● **PASSAGE GIVEN**:
_ _ _ _ _
Tuesday, October 31, 2023


Now, why in the world did I Booo! in my title? I didn't read anything remotely ghosty or scary during the month of October. 

1. Scrappy Little Nobody - Anna Kendrick. Memoir. Audiobook.

2. The Man Who Loved Books - Jean Fritz and Trina Schart Hyman. Juvenile Nonfiction.

3. The Lager Queen of Minnesota - J. Ryan Stradahl. Novel. Reread. Book group book.

4. Happiness Falls - Angie Kim. Novel.

5. Sharp - Michelle Dean. Nonfiction. Audiobook.


I was only familiar with Anna Kendrick in Pitch Perfect and that song, Cups. Now I want to immerse myself in her filmography, particularly Into the Woods and Up In the Air.

The Man Who Loved Books was a treasure of a read. St. Columba of Ireland loves books, and since this takes place long before the printing press, he copies by hand any new book he comes across. This gets him into some trouble, and he banishes himself from Ireland. His legend is presented like an illuminated text (Trina Schart Hyman, the illustrator is styled the "illuminator"). Her illustrations are beautifully detailed and often humorous, and the legend is relayed to readers by Jean Fritz with a good dash of Irish swagger. Although this book can be found in the children's department, people of all ages should check it out. The Man Who Loved Books turned out to be my favorite read for October.
_ _ _ _ _
● **REQUIRED TASKS**:
**a.** For each statement about the October reading post, answer yes or no and quote the words of the post that decide it: (i) The Lager Queen of Minnesota was a reread. (ii) The writer read something ghostly during October. (iii) Sharp was read as an audiobook.
**b.** According to the October reading post, why does St. Columba copy new books by hand?
**c.** Duplicate the passage of the October reading post starting with "4. Happiness Falls" and going on through "In the Air.".
The listing that comes next has no connection to the October reading post.

Records drawn from a data source:
_ _ _ _ _
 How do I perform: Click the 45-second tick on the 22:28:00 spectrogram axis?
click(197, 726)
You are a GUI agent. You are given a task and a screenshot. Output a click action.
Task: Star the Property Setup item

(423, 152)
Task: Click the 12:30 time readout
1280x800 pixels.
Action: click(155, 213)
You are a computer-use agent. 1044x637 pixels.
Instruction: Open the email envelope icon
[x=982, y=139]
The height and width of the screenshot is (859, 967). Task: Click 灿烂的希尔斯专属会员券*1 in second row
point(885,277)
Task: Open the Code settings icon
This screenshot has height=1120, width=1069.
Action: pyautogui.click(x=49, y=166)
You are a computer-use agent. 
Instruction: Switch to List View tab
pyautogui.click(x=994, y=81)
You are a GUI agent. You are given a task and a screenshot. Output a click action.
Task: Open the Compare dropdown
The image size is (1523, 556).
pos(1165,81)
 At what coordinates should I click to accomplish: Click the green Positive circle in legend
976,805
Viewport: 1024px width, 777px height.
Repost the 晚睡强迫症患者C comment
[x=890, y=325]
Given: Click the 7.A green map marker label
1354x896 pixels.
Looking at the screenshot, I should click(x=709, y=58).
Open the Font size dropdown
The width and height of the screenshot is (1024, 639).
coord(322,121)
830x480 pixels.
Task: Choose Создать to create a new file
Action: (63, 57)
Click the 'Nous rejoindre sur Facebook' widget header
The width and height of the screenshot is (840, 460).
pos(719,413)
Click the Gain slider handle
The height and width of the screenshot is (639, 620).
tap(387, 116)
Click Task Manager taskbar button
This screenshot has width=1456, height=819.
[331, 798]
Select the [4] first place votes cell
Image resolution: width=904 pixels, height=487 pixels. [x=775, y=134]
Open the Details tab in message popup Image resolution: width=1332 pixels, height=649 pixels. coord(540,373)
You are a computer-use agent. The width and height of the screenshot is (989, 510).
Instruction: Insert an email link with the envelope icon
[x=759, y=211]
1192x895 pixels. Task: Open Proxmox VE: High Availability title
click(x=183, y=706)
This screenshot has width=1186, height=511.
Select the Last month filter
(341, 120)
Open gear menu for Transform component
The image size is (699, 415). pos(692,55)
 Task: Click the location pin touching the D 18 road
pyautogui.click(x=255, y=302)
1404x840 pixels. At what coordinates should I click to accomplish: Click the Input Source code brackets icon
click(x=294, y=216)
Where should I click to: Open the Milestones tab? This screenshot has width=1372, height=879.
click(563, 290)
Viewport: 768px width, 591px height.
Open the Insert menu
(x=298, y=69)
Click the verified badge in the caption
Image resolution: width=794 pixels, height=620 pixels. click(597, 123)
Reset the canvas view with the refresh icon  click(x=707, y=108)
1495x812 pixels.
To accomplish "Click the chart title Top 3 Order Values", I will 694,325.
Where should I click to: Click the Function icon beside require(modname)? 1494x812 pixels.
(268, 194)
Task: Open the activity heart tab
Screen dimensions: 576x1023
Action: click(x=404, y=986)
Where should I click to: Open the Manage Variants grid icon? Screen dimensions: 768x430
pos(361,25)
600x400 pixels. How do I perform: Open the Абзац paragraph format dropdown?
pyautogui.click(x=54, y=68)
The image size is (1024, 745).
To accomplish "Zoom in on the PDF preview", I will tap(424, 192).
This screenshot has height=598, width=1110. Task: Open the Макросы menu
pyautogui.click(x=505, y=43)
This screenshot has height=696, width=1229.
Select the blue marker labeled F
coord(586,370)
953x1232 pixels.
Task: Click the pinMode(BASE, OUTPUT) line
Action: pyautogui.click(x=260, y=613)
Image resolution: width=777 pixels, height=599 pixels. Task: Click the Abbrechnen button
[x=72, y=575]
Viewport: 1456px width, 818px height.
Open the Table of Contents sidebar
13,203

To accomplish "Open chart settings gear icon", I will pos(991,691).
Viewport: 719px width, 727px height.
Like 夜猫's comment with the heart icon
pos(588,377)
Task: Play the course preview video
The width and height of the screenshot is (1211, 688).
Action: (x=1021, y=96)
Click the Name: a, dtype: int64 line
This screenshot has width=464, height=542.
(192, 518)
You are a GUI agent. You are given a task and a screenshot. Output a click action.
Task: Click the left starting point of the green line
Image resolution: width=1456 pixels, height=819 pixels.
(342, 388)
_ _ _ _ _
● **SOLUTION SET**:
**a.**
(i) Yes: "The Lager Queen of Minnesota - J. Ryan Stradahl. Novel. Reread. Book group book."
(ii) No: "I didn't read anything remotely ghosty or scary during the month of October."
(iii) Yes: "Sharp - Michelle Dean. Nonfiction. Audiobook."

**b.** He copies by hand any new book he comes across because the story takes place long before the printing press.

**c.**
4. Happiness Falls - Angie Kim. Novel.

5. Sharp - Michelle Dean. Nonfiction. Audiobook.


I was only familiar with Anna Kendrick in Pitch Perfect and that song, Cups. Now I want to immerse myself in her filmography, particularly Into the Woods and Up In the Air.